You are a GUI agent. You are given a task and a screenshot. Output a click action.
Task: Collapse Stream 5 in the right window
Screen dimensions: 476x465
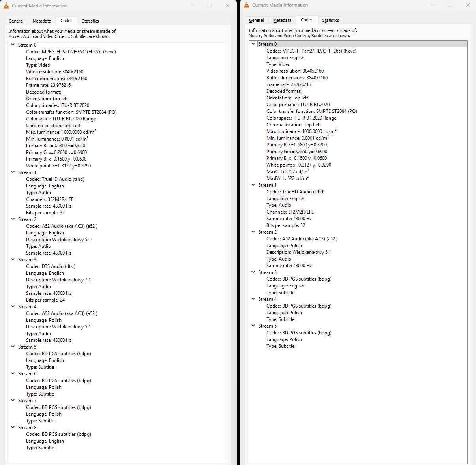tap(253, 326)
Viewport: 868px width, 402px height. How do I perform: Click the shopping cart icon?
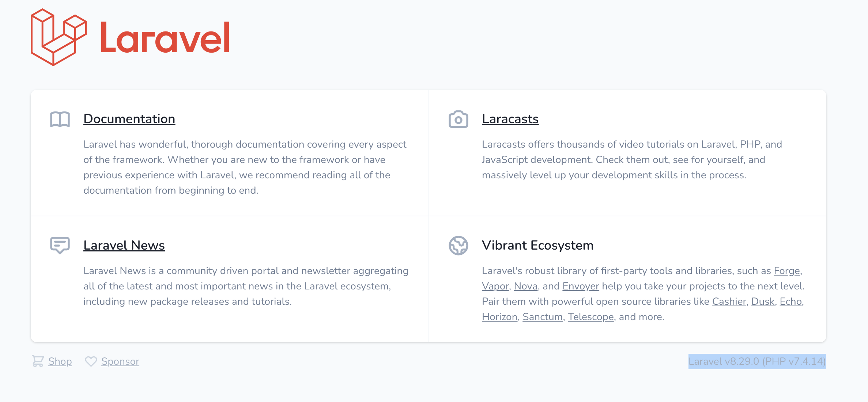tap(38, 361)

····················

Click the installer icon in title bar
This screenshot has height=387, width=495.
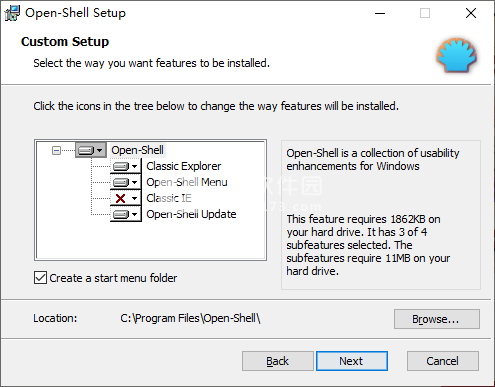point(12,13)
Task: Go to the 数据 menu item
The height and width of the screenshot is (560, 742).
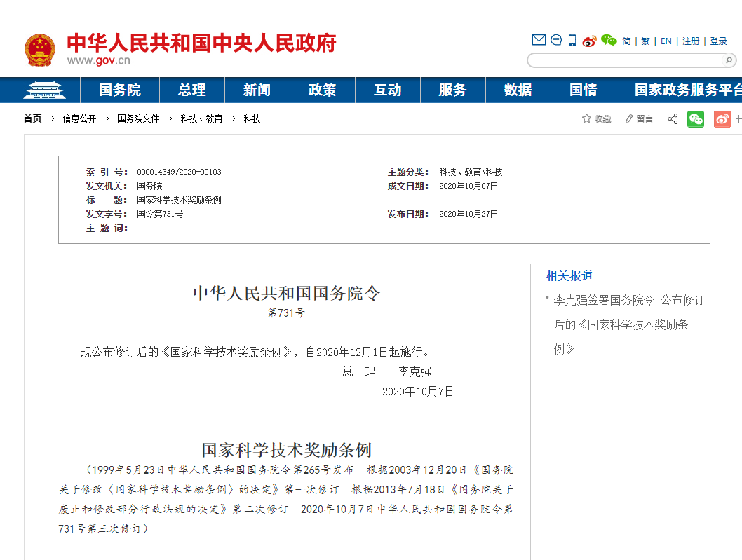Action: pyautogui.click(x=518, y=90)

····················

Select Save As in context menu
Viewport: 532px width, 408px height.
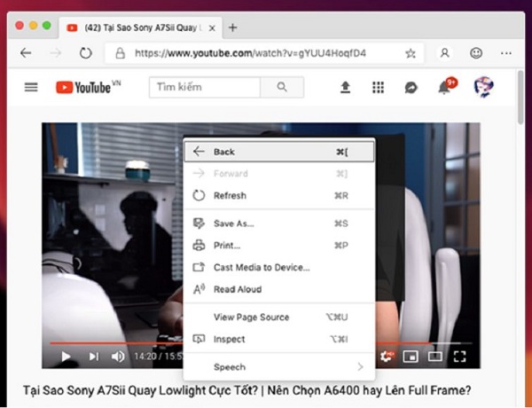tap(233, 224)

····················

* [Task statement]: Check the listing above for lines containing the string "menu", and copy each one.

* [Solution below]:
Task: Go to the 数据 menu item
Select Save As in context menu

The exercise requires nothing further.